East from here, and linked to
San Marco by the broad promenade of the Riva degli Schiavone, lies
Castello and the Arsenale, the old ship-building yards that were once the
city's economic power-house. To the west of the Piazza, the Grand Canal
loops north to the Rialto area, home to Venice's superb food markets and
spanned by one of the world's most instantly recognizable bridges, Ponte
di Rialto. North again lies Cannaregio, a sestiere that is cut by
three long, straight canals and scattered with Gothic palaces and
treasure-packed churches. South of the Gran Canal, the three sestiere of
Dorsoduro, San Polo, and Santa Croce are home to beguiling canals and
campi and some of the city's greatest artistic treasures, in the
shape of the Accademia art gallery, the churches of the Frari and Santa
Maria della Salute, and the 20th-century Collezione Peggy Guggenheim -
the most important museum in Italy for European and American art of the
first half of the 20th century. Each sestiere has its own shopping
street and market, with the best of international big-name stores in and
around the Piazza di San Marco.
The Problems in Venice
Modern Venice faces huge problems and challenges, chief of which are the
effects of the ever-increasing high tides during the winter and a rapidly
shrinking population.
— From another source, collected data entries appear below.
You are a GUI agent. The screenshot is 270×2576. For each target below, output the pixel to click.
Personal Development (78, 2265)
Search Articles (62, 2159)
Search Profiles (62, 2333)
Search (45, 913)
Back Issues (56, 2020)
Modern technology and international aid are helping
to tackle the rising water, with artificial barriers under construction
at the lagoon's mouth to keep out dangerously high tides, and an on-going
program of restoration throughout the city. Population decline is a
harder problem; housing is expensive to buy and maintain, while the huge
numbers of tourists (15 million annually), on which the economy is almost
totally reliant, are driving away the young people that might stimulate
alternative growth. Venice is in danger of becoming overwhelmed by the
very visitors that provide 70 percent of the city's income and 50 percent
of its employment. On the positive side, tourism ensures that the city
remains firmly under international scrutiny in terms of restoration and
pollution control against the heavily industrialized areas of Mestre and
Porto Marghera on the edge of the lagoon, and has helped preserve the
city's ancient tradition of glass manufacture.